By Dalton Ray–

Baseball coach Dan McDonnell has been given a contract extension that will make him the nation’s highest paid coach.

McDonnell’s new deal will pay him $1 million a year and goes through 2026, a total of $10.6 million over ten years. McDonnell’s new contract includes a loyalty bonus of $150,000 if he remains with the team through next summer and again in June of 2020. The bonus goes down to $100,000 over the 2022 and 2024 seasons.

Former Texas baseball coach Augie Garrido, who retired earlier this week, was making just over $1 million a year. The next closest salary goes to Paul Mainieri of LSU, who has a base salary of $750,000 a year.

During the announcement Wednesday afternoon, Athletic Director Tom Jurich had high praise of the program’s all-time winningest coach.

“In my opinion, he is second to none – not only as a coach, but also as a person, and that is what sets him apart,” Jurich said. “He is a perfect fit for this baseball program, this university and this community, and he’s built this into something very special.”

McDonnell has guided his  team to a 47-12 record this year along with a second consecutive ACC Atlantic title. Over the past five years, Louisville is the only team in the nation with at least 40 wins in a season, hitting the mark in nine of the last ten seasons. McDonnell’s career record at U of L is 453-189 and includes seven regular season conference championships.

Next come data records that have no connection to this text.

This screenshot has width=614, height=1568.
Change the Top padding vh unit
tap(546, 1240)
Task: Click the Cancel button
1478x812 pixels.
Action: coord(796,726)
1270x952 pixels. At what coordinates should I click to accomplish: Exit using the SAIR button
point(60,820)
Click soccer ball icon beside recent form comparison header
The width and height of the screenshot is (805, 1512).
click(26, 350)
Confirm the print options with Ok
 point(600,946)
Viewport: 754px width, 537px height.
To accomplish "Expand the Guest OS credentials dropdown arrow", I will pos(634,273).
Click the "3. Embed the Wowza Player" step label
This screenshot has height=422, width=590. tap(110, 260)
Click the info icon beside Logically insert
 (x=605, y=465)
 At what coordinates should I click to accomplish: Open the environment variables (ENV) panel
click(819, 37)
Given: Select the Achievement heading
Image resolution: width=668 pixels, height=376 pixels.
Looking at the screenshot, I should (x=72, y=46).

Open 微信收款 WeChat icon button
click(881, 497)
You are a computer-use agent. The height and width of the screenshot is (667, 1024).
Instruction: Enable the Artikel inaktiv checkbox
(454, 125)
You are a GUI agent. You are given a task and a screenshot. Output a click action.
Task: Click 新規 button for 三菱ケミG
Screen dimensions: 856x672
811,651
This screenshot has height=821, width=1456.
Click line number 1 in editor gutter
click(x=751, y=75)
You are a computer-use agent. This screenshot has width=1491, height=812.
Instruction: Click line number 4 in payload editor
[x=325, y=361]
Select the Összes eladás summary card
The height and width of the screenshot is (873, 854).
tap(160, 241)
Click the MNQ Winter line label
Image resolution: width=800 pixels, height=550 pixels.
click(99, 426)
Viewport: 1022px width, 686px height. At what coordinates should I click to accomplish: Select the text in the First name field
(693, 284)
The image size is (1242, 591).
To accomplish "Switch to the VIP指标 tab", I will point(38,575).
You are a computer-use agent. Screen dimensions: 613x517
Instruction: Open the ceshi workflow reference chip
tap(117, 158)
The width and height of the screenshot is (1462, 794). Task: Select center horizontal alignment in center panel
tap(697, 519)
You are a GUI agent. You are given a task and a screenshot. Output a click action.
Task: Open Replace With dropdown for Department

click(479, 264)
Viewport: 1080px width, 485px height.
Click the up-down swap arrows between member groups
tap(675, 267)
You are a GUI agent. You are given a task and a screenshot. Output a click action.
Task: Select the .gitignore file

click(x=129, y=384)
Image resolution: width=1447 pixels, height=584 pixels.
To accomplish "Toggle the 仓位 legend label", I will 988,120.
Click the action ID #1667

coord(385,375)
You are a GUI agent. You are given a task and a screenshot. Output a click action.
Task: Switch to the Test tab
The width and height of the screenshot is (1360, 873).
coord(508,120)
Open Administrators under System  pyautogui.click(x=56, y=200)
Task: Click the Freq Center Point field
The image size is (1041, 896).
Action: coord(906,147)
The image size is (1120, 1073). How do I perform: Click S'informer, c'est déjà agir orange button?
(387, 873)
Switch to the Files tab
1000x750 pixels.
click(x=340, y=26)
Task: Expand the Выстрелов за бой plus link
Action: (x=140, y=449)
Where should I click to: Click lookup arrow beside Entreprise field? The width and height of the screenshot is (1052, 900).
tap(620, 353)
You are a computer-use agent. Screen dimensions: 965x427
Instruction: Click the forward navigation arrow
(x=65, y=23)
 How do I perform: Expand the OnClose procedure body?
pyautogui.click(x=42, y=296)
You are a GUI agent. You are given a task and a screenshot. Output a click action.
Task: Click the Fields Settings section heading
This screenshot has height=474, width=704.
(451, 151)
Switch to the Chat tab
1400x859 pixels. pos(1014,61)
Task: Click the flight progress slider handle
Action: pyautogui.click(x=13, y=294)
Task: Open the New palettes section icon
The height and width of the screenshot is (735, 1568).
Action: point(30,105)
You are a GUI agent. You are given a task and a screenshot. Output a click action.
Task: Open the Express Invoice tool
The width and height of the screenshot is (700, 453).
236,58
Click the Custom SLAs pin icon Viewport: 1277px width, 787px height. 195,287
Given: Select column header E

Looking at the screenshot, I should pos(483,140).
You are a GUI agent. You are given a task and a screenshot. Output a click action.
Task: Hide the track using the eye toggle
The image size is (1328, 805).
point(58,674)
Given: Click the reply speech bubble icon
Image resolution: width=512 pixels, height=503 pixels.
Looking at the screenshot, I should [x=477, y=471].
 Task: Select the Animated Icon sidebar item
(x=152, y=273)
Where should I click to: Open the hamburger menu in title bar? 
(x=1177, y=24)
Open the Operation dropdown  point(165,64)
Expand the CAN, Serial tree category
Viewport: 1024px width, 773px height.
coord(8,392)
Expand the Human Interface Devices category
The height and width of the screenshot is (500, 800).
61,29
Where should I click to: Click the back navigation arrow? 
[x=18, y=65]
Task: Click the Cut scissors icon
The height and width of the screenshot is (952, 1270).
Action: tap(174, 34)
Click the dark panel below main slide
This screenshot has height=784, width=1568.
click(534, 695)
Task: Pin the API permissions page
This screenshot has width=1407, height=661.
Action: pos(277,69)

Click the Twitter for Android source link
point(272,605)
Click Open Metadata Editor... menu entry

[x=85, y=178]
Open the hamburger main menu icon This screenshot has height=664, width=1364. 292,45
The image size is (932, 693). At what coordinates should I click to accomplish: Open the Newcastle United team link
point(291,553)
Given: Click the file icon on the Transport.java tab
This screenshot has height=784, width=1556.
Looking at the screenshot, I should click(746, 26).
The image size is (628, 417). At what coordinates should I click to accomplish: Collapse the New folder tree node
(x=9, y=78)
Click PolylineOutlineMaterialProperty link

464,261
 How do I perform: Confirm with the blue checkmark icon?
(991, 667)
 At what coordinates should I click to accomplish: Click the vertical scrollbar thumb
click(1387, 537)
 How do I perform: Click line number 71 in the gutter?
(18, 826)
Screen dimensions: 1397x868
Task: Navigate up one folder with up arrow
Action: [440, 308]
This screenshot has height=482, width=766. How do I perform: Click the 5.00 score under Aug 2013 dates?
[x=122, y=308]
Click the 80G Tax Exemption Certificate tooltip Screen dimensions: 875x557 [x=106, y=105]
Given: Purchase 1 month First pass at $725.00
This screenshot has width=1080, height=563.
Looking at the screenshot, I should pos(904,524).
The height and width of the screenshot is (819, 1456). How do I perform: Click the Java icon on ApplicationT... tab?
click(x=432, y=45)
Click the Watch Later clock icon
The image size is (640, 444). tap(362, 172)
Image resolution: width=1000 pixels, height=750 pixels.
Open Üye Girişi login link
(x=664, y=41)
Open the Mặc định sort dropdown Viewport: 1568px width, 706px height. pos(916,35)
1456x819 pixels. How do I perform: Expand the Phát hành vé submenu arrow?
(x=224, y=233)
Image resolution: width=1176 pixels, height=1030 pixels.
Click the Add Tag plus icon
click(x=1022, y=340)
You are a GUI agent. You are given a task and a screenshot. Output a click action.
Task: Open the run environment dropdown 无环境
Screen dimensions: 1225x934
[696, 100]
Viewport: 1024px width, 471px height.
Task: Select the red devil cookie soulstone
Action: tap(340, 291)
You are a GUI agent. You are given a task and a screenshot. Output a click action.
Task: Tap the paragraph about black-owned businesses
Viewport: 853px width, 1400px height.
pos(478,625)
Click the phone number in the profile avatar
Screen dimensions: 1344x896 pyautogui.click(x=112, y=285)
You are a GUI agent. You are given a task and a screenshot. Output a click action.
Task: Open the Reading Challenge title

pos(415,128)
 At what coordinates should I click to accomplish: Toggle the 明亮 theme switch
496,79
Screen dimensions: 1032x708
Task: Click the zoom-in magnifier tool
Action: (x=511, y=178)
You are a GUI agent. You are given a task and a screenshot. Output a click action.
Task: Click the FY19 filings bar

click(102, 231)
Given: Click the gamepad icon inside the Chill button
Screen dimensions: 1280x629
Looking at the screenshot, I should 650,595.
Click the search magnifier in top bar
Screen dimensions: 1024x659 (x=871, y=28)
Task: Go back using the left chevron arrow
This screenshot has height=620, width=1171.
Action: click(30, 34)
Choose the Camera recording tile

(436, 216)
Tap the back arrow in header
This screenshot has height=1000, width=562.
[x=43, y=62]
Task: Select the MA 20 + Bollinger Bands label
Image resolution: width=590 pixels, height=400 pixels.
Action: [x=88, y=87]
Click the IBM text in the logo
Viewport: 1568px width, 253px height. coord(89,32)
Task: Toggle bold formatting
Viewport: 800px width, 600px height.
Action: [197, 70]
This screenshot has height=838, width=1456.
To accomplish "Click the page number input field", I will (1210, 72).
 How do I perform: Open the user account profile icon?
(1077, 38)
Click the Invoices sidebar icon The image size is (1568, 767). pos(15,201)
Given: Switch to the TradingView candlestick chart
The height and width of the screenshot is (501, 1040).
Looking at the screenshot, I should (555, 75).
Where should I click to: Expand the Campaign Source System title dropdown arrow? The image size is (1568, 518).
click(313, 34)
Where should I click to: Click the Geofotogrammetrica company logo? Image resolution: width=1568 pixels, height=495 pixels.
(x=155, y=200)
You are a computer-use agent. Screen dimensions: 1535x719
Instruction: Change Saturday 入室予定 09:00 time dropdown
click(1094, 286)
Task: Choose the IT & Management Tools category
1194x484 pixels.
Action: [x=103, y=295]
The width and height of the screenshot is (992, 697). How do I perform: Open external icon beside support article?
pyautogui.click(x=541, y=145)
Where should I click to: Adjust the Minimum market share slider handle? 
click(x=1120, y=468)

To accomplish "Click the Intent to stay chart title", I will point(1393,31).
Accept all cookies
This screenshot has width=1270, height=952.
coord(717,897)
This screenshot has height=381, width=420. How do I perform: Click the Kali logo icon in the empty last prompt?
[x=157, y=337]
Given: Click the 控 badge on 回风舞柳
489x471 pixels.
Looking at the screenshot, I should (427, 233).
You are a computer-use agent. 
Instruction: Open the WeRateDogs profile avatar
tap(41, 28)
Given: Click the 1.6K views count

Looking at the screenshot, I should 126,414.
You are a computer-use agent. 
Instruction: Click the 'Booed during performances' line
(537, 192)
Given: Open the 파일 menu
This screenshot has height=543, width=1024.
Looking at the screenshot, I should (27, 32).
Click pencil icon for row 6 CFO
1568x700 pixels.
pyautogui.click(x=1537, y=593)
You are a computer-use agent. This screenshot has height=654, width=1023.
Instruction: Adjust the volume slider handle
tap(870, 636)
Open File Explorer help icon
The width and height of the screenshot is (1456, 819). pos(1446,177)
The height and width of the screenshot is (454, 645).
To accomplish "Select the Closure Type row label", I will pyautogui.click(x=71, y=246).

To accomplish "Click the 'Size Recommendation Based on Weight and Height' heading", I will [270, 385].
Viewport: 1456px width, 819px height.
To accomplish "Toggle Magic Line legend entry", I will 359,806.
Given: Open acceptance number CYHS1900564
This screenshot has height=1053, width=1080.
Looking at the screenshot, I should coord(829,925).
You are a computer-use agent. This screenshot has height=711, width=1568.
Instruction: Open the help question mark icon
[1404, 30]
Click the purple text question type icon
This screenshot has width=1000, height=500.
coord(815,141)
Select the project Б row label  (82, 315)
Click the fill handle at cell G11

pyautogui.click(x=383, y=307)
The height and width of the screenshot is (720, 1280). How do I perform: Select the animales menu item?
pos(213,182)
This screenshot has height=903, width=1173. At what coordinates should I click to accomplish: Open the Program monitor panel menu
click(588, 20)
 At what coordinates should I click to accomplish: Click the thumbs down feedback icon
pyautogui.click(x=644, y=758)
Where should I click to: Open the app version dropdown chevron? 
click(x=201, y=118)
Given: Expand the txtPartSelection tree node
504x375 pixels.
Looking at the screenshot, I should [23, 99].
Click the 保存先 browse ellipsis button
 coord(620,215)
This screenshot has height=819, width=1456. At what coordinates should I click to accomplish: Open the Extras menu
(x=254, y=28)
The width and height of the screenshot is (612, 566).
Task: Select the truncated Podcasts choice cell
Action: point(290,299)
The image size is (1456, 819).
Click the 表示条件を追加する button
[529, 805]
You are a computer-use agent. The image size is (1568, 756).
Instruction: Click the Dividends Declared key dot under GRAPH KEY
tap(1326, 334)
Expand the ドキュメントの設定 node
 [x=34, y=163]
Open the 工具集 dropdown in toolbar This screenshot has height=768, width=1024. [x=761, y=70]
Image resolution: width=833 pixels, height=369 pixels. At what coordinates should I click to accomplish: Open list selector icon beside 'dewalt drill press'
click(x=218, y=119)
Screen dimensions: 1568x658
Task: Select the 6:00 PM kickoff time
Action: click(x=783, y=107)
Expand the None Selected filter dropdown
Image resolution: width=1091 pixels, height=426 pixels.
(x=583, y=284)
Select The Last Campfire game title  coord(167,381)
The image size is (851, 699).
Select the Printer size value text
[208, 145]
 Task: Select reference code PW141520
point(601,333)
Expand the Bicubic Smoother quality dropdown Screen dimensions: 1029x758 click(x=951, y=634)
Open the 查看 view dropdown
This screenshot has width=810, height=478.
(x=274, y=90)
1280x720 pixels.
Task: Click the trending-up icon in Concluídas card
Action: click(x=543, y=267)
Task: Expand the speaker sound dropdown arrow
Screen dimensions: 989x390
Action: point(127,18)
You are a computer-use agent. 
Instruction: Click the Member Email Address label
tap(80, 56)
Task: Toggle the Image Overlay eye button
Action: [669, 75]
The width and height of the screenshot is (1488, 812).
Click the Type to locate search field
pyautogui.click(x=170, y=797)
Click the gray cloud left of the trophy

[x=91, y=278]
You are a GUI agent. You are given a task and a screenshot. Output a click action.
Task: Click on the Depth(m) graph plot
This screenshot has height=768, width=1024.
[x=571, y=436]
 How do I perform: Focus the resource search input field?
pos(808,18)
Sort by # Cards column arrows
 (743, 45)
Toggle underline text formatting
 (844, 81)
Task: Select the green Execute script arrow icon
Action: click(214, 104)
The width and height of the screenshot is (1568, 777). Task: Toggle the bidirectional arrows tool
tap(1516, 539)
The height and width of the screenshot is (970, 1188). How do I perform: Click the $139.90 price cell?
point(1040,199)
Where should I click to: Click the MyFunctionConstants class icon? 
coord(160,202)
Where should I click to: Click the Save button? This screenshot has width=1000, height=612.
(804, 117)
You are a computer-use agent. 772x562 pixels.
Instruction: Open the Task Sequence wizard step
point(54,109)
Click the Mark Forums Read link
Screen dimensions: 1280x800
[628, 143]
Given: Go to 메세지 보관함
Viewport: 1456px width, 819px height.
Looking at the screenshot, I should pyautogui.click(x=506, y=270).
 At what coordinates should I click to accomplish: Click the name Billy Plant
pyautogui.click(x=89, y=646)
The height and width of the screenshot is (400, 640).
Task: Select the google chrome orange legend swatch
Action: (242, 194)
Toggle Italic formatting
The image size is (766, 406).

After the retirement of Texas’ Garrido, there was speculation that the Longhorns would come after McDonnell. Jurich said that he would, “go down fighting” in order to keep his program’s coach. The AD expressed how McDonnell has taken his opportunity and ran with it.

“Dan came here in the summer of 2006 with an incredible vision as well as a specific plan on how to accomplish that vision,” Jurich said. “The results have exceeded any and all expectations.”

In McDonnell’s first season, 2007, his team made the program’s first ever trip to the College World Series. Under McDonnell’s guidance, U of L would reach the CWS two more times in 2013 and 2014. Louisville has a chance to make their third CWS appearance in four years this postseason. Louisville’s journey to Omaha begins Friday at 6 p.m. against Western Michigan.